他方、「世界には神様がいて、その方は人間をこよなく愛してくださっている」という世界観は別の理解をもたらします。
神様はいま、その若者たちを、幸せになるように訓練されている、というようにね。
そういう「理解」ももたらすのです。
望「世界観は事物の理解も与えてくれる、ということか・・・」
~そして、その理解の仕方もまた、世界観によって異なるということですね。
<共有すると共同体をつくる>
もうひとつあります。
一つの世界観を複数の人が共有すると、共有者の間でのコミュニケション効率が飛躍するのです。
なぜなら、共有する人々の間では、ものごとの理解や評価の仕方が同じになるからです。
すると、自分を通して、相手を理解できてしまえるのですね。
望「自分と似ているから、即座にわかり合いができるようになるのでしょうか」
~それだけでなく、物事への感動の仕方も愛憎の念も似たものになりもするでしょう。
人間、そういう相手には、特別な安心感を持ち、愛情を持ちます。
すると相互に深い一体感が生まれます。
望「それは気持ちいいでしょうね」
~そう。だから、この人たちは出来るだけ多くの時間、互いに一緒にいたいと思うようになる。

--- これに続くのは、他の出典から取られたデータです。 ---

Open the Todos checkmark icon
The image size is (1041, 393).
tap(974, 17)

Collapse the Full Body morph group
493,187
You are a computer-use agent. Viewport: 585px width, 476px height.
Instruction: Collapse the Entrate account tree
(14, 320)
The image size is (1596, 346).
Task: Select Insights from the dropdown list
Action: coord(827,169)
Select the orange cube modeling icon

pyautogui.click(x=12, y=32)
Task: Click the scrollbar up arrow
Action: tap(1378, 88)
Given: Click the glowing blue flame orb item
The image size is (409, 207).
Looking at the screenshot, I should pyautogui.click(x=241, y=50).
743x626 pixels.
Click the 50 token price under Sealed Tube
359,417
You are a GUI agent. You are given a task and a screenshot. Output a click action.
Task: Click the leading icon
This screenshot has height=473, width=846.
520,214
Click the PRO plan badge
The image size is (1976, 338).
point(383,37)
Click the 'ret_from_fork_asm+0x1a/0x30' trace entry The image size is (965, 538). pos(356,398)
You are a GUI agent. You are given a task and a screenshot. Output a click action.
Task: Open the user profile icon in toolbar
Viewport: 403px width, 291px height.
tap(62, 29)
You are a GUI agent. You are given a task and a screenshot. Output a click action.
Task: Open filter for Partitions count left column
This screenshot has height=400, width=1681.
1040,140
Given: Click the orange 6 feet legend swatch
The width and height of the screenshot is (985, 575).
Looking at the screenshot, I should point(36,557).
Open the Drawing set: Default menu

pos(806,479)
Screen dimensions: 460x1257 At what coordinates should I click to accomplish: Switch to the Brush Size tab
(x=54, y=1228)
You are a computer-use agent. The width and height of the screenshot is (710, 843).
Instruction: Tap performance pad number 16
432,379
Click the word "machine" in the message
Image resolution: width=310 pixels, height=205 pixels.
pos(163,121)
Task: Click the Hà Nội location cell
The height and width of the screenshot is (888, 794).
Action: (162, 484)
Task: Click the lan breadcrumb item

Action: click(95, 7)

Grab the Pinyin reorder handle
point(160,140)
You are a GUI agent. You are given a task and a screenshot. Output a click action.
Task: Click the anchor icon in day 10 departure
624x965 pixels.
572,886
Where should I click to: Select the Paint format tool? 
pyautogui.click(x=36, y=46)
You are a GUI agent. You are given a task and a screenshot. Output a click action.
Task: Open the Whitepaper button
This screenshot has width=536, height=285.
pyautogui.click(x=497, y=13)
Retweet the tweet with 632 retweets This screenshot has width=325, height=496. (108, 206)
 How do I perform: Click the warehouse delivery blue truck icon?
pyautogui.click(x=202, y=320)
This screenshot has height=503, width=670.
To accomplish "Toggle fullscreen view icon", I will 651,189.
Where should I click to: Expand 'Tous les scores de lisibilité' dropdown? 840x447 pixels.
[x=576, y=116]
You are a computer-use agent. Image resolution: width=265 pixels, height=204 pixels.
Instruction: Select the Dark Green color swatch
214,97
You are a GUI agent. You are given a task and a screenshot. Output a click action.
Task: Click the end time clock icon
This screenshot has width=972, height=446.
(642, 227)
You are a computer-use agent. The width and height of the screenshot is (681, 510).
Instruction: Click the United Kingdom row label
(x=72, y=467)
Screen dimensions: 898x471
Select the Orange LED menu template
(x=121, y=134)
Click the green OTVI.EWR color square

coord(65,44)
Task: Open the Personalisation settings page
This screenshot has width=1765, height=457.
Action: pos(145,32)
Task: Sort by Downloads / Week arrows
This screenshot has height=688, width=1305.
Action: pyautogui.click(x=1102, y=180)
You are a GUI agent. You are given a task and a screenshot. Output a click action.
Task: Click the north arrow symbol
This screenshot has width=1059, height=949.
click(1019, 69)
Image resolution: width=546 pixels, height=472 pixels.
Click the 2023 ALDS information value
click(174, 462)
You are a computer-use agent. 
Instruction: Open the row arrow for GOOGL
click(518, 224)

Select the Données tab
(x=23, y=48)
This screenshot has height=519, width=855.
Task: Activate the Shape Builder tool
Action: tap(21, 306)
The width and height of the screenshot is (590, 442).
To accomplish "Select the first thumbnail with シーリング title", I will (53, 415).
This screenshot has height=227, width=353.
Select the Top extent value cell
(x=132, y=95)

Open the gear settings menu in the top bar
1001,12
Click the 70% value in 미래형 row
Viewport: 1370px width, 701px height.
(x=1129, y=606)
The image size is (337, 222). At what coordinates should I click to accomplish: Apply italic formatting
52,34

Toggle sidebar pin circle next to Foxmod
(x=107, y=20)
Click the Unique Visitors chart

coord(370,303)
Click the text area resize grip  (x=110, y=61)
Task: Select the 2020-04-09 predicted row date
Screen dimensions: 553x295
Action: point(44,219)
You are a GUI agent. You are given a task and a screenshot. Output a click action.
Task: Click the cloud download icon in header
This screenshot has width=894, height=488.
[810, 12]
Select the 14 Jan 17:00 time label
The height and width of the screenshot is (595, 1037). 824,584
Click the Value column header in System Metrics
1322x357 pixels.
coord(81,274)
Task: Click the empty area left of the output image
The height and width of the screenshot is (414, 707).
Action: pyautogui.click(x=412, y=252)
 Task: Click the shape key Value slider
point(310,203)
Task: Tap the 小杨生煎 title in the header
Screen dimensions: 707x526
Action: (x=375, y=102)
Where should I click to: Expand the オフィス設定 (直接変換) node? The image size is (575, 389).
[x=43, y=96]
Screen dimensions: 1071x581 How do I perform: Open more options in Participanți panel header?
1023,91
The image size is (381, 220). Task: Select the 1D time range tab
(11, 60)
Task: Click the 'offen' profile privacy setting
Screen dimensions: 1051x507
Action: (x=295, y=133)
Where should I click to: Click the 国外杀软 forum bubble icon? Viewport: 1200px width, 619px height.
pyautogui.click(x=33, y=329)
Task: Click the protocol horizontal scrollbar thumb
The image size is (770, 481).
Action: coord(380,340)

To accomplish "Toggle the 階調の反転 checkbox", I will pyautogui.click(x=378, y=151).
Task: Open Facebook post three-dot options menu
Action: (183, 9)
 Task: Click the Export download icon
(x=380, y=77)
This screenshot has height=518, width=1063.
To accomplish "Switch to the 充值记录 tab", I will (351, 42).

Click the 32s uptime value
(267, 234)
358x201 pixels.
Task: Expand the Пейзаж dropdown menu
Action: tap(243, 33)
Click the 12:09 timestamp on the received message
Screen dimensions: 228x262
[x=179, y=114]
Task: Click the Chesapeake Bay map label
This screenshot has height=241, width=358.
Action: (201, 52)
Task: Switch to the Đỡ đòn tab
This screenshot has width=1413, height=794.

そしてそれが常態化して、自然にコミュニティが出来上がっていきます。
世界観は、それを共有する人たちは、相互に特別扱いしあう共同体を作っていくのです。
<共同体拡大の壁>
望「そういう共同体世界って広がっていくものでしょうか?」
~外部の人がその世界観を取り入れば、理解し合える人々になる。だから原理的には広がっていきますが、壁もあります。
望「壁って?」
~現実にコミュニケーション効率が共同体を産むくらいに大きくなるには、大前提があります。
共有言語があることがそれです。
使う言語が違うと、コミュニケーションは劇的に劣化し、それが壁になります。
<始皇帝と信長>
中国の秦の始皇帝はそれを見抜いていた天才的洞察者でした。
古代の中国史には春秋戦国時代という時代がありますよね。
その時代、中国では小部落国家にまでしか広域化できなかった。
広域的にコミュニケーションできる言語がなかったからです。
そこで、部族国家間に利害対立が生じると、戦争で結論出すしかなかった。
それで頻繁に戦争が起きていました。
広域的にコミュニケーションできる言語がなかったからです。
望「同じ漢民族なのに、共通言語がなかったので、広域的に相互理解ができなかったのですね」
~そう、それで戦争が多かった。
そのことを早期に洞察し、一大漢民族国家を実現させようとしたのが、秦の始皇帝です。
当時、漢民族でも南部と北部では言葉が大きく異なっていて、互いに通じ合わなかった。
始皇帝は、それを強権でもって統一させました。
それだけではない。度量衡も一つに統一しました。これで広域的な商取引も可能になった。
始皇帝は長生きしなかったけれど、この基盤作りのおかげで、後に漢民族は大国家になることができました。
漢、唐、宋などがそれです。
望「ということは、いまの中国も始皇帝のおかげで大国家になり得たことになるか・・・」
~現代中国でも、漢民族は全体の九割以上を占めてます。
これが一つになれているのも、始皇帝によるところが大きいでしょう。
日本の織田信長は始皇帝を尊敬していました。
それで日本を統一国家にしようとしました。
望「そうか、それで信長の行動がわかってきました。日本を一大統一国家にしようとしたんですね」
~そのために強烈な政策をとるところも似ていますよね。
始皇帝は、儒学者をみなごろしし、儒学の本を焼いてしまった。
大国家実現にその思想がマイナスになったからでしょう。
望「信長も比叡山の僧侶を皆殺したなあ・・・強烈だなぁ~」
~信長の試みは、暗殺されて中座してしまったけどね。
いやあ、話がどんどん広がってしまった。
次回には、民族主義国家と戦争の問題に話を収束させましょう。